Given these circumstances, these indicators could be used to facilitate CC with
the help of indirect or direct feedback which is supported by MMLA.
Some previous works used MMLA in CC. Schneider and Blikstein [12] used
Tangible User Interface (TUI) for pairs of students to predict learning gains
by analyzing data from multimodal learning environments. They tracked the
gesture and posture using a Kinect Sensor (Version 1) which can track the posture
and gesture of a maximum of four students at a time based on their skeletal
movements. They found that hand movements and posture movements (i.e. coded
as active, semi-active and passive) are correlated with learning gains. Even the
number of transitions between these three phases was a strong predictor of
learning. Students who used both hands showed higher learning gains. The logs
obtained from the TUI activities (like the frequency of opening the information
box in the TUI) was associated with learning gain.
Besides, eye gaze can be a good indicator of collaboration as found by Schneider
and Pea [13]; they found that (JVA) Joint Visual Attention (i.e. the proportion
of times gazes of individuals are aligned by focusing on the same area in the
shared object or screen) is a good predictor of the quality of collaboration of a
group which is reflected by the group's performance. Schneider et al. [15] got
the same results by replicating the experiment in a co-located setting. The work
by Schneider and Pea [14] used JVA, network analysis and machine learning to
determine different dimensions of a good collaboration (like mutual understanding,
dialogue management, division of task, signs of coordination).

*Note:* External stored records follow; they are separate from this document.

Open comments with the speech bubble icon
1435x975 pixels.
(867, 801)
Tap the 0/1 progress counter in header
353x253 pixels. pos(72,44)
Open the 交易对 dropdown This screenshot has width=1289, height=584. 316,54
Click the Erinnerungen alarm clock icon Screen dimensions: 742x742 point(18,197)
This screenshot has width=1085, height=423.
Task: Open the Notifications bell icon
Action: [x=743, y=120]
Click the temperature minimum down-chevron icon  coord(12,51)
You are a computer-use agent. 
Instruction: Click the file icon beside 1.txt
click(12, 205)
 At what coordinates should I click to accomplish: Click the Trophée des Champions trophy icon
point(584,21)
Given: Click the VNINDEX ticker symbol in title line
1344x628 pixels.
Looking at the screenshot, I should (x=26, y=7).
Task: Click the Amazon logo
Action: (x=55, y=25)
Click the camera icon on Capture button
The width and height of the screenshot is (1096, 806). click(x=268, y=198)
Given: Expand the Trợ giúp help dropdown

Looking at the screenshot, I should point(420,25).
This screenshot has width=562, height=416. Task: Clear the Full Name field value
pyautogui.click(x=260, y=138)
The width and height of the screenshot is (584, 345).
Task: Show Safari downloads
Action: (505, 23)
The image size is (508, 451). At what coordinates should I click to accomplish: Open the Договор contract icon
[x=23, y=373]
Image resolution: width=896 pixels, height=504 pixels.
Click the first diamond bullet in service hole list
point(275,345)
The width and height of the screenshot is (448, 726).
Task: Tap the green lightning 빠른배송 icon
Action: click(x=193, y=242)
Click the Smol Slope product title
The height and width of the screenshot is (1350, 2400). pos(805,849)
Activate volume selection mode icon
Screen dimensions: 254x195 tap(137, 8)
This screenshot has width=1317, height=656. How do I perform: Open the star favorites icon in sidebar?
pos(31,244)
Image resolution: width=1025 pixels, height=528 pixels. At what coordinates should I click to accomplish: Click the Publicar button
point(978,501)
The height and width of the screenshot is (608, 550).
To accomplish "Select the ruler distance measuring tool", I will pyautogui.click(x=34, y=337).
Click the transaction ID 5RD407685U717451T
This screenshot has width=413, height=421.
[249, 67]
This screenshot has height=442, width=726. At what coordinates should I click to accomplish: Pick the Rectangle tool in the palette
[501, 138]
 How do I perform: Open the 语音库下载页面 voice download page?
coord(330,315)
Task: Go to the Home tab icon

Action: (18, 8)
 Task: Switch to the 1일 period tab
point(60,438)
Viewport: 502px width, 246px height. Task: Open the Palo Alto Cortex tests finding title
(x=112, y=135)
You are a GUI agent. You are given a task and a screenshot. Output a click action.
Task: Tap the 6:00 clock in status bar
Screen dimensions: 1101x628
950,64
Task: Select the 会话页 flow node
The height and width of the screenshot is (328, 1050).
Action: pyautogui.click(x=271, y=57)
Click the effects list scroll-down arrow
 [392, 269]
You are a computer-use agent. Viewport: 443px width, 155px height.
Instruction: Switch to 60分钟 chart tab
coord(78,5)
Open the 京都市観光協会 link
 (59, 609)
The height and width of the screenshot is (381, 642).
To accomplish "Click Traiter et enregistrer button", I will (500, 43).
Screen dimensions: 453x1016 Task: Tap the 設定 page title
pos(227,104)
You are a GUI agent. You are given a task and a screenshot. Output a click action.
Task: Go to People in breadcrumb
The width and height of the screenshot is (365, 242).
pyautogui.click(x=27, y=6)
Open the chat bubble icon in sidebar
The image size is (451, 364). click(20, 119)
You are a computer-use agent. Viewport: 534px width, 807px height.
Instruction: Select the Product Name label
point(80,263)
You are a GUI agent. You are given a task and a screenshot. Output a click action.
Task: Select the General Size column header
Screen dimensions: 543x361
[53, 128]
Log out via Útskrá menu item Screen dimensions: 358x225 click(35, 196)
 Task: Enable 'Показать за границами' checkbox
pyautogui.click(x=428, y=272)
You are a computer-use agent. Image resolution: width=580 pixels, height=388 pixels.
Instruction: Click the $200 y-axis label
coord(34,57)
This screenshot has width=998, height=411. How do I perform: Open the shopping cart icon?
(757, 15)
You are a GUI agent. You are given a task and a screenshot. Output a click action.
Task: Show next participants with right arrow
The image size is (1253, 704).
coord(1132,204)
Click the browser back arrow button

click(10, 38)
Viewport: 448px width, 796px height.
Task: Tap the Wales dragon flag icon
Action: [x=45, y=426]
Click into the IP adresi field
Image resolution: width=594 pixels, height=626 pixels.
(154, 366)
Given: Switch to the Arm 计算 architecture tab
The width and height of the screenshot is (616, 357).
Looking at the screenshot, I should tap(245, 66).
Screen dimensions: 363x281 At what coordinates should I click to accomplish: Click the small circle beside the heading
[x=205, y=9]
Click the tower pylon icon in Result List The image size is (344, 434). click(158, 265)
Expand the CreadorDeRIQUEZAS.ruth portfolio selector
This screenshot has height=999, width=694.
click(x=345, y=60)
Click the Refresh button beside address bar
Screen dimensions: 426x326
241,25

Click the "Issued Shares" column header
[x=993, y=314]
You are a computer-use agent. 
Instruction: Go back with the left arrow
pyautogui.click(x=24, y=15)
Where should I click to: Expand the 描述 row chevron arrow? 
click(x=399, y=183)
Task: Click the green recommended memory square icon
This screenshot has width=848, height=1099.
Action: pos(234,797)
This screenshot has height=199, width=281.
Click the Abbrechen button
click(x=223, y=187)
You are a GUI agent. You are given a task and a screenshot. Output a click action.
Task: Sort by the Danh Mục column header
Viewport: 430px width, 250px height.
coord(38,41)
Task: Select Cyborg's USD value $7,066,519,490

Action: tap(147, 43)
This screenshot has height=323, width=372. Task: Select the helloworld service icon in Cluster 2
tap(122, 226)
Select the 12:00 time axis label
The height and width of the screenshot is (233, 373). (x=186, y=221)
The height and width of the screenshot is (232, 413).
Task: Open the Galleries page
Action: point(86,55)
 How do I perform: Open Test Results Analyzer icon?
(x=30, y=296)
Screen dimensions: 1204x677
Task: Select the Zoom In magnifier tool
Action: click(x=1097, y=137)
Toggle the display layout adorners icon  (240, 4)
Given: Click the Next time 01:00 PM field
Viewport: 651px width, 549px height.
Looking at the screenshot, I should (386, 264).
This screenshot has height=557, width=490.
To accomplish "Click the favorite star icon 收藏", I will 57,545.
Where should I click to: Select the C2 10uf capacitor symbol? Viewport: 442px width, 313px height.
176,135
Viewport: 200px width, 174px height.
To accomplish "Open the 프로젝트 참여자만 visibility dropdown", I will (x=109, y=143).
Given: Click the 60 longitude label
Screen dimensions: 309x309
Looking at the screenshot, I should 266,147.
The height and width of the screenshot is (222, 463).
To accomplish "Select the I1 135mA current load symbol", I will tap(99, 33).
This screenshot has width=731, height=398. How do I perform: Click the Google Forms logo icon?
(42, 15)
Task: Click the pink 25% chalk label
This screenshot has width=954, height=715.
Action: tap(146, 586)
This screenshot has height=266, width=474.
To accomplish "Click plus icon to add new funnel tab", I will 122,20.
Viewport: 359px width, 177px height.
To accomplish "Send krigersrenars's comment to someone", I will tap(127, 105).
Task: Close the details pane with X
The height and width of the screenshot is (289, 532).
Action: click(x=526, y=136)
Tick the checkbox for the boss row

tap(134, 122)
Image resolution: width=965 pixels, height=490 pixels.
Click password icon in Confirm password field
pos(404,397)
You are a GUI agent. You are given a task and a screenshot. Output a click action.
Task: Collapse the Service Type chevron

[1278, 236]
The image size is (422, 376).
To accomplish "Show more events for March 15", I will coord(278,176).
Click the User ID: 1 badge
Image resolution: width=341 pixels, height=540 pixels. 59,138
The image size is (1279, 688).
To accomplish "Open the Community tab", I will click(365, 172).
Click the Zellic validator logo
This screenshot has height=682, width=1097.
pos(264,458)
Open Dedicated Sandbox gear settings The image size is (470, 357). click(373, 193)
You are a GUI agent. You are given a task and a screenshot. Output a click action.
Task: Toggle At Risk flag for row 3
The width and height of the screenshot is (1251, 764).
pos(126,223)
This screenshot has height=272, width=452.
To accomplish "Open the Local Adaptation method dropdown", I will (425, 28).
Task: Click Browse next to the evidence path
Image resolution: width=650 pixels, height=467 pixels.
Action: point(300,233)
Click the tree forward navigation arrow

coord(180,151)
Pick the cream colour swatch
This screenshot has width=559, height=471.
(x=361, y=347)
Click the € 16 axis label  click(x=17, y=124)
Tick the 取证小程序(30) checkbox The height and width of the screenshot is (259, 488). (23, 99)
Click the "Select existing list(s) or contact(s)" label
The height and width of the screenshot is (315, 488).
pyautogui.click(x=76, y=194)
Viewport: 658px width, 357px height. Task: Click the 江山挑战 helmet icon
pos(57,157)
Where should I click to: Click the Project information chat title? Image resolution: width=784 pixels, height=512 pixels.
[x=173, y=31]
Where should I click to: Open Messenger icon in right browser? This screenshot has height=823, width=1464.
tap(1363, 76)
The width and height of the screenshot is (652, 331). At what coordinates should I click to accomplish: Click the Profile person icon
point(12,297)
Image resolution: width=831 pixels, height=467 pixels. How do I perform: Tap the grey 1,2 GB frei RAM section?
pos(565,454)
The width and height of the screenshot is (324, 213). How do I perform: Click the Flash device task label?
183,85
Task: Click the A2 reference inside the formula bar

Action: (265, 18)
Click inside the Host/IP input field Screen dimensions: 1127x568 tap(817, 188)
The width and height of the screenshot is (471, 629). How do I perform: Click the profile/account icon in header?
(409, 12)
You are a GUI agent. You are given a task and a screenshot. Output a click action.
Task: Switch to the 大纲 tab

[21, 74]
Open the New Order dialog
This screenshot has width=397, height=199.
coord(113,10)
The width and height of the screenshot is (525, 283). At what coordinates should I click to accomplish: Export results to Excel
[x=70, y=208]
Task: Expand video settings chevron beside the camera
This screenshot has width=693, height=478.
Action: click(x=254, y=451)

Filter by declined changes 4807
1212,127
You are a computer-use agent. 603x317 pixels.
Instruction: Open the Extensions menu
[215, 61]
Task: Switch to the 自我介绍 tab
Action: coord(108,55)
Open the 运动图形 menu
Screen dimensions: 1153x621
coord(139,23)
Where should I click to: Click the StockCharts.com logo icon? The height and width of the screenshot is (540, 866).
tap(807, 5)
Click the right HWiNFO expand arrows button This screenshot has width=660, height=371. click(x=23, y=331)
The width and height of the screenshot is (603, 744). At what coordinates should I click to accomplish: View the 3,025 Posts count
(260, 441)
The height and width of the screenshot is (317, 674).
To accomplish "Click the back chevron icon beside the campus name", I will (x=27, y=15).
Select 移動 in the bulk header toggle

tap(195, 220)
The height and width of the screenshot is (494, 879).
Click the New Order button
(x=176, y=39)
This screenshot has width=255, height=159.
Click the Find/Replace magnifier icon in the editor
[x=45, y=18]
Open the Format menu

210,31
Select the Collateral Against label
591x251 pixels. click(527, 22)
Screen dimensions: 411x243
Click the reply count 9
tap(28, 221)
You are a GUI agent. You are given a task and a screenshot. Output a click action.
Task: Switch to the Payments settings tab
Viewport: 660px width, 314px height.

Moving on to the different contexts in which CC has been studied, Spikol
et al. [17] studied CL in the context of collaborative problem solving (CPS) using
MMLA. They used a combination of hand movements, head direction and physical
engagement (by coding 0 for passive, 1 for semi-active and 2 for active) to detect
synchrony. Another work by Grover et al. [7] studied collaborative problem
solving in a pair programming context based on a pilot study. They captured
data from different modalities (i.e. video, audio, clickstream and screen capture)
unobtrusively using Kinect and other tools. For initial training of the classifiers
using machine learning, experts coded the video recordings with three annotations
(i.e. High, Medium and Low) when they found evidences of collaboration (i.e.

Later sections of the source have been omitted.